Vai ser um dos folhetins mais mediáticos da rentrée judicial.
Mas continuará sem fim à vista, pelo menos por mais algum tempo. Desencadeada em maio, numa ação conjunta do Ministério Público, da GNR e da Inspeção Tributária de Braga, a denominada Operação Monte Branco levou à detenção do gestor suíço Michel Canals, antigo quadro da UBS, e de Nicolas Figueiredo e José Pinto, seus sócios na Akoya Asset Management, com sede em Genebra. Francisco Canas, alegado cúmplice do esquema de branqueamento de capitais e fraude fiscal através daquela sociedade gestora de fortunas, também foi preso. Ricardo Arcos, antigo financeiro da UBS em Lisboa, é outra das pontas. Detido e libertado sob caução, estava à frente da ArcoFinance, empresa suíça que utilizaria métodos idênticos aos da Akoya.
As notícias sobre o âmbito da investigação provocaram, desde logo, uma corrida sem freio à regularização tributária de capitais depositados no estrangeiro, originando uma receita fiscal de 259 milhões de euros. Admite-se, porém, que este é um dos casos com a cauda à vista e gato escondido… lá fora. “Nas últimas semanas entraram malas de dinheiro em Portugal.

--------------------

* **Tarefas propostas**:
**1)** Segundo o texto sobre a Operação Monte Branco, que receita fiscal resultou da corrida à regularização de capitais depositados no estrangeiro?
**2)** Prossegue o texto sobre a Operação Monte Branco a partir da última frase apresentada.

* **Material fornecido**:
--------------------

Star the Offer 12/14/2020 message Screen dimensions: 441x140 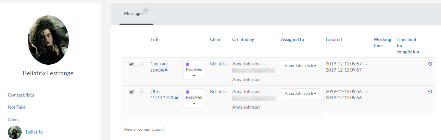pyautogui.click(x=142, y=92)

--------------------

* **Respostas por tarefa**:
**1)** 259 milhões de euros.

**2)**
Dinheiro que havia saído ilegalmente passou por cá, foi amnistiado, pagou imposto e voltou, quase todo, a sair. Sem cheiro nem mácula, uma limpeza”, escreveu Pedro Santos Guerreiro, no Jornal de Negócios, considerando que a culpa ficará “arquivada no esquecimento do sistema” com a cumplicidade do Estado.
Os clientes de Canals seriam empresários, políticos, autarcas, futebolistas e, talvez em maior número, industriais habituados a desviar dinheiro dos balancetes das empresa para fins pessoais, soube a VISÃO.
A “especial complexidade” do processo Monte Branco levou, entretanto, o MP a enviar uma carta aos advogados dos cinco arguidos conhecidos informando-os da necessidade de prolongar as investigações por mais uns meses. As perícias relativas à documentação e ficheiros informáticos apreendidos em diversas buscas a escritórios de advogados constituem uma das razões. Mas há outras. A VISÃO compilou oito histórias que trazem alguma luz à face oculta deste processo e de alguns dos seus protagonistas.
1 – DUARTE LIMA, OS CHEQUES E AS CONTAS
Michel Canals foi o gestor de conta de Duarte Lima na UBS. Conhecem-se desde os anos 90, mas a relação não acabou aí.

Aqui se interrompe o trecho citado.